WHO Sees Ebola Cases as High as 10,000 a Week in West Africa by December 1st
Comment of the Day

October 15 2014

Commentary by David Fuller

WHO Sees Ebola Cases as High as 10,000 a Week in West Africa by December 1st

Here is the opening for this sobering article from Bloomberg:

The number of new Ebola cases in three West African nations may jump to between 5,000 and 10,000 a week by Dec. 1 as the deadly viral infection spreads, the World Health Organization said.

The outbreak is still expanding geographically in Guinea, Sierra Leone and Liberia and accelerating in capital cities, Bruce Aylward, the WHO’s assistant director-general in charge of the Ebola response, said in a briefing with reporters in Geneva. There have been about 1,000 new cases a week for the past three to four weeks and the virus is killing at least 70 percent of those it infects, he said.

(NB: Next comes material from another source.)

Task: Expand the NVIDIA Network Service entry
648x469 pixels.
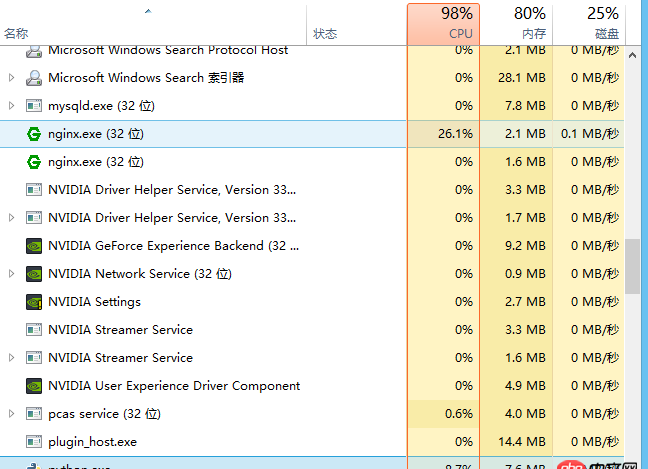Action: [11, 273]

“Any sense that the great effort that’s been kicked off over the last couple of months is already starting to see an impact, that would be really, really premature,” Aylward said. “The virus is still moving geographically and still escalating in capitals, and that’s what concerns me.”

There’s no cure for Ebola, which jumps to humans from animals such as fruit bats and chimpanzees. The virus spreads from contact with bodily fluids such as blood, vomit and feces. Burial practices in West Africa, where mourners come in contact with corpses, have fueled the spread.

To bring the outbreak under control, there needs to be a common operational plan among all aid groups and governments, Aylward said. That means having people in every county or district responsible for burials, finding infected people and tracing who they’ve been in contact with, and isolating those who are ill and managing their care, he said.

David Fuller's view

Meaning no disrespect to the World Health Organization, trend extrapolation forecasts in any field are highly subjective.  Moreover, WHO may be issuing a worst case forecast to ensure that there is a maximum effort to contain and reduce the spread of Ebola.  Health workers are usually dedicated people and I would not underestimate the extent of their efforts to contain this disease, although it will take time.  

Today, the only certainty regarding Ebola is that it is still spreading.  To the extent that this continues, it can only slow the previously modest rate of economic recover that the world has been experiencing.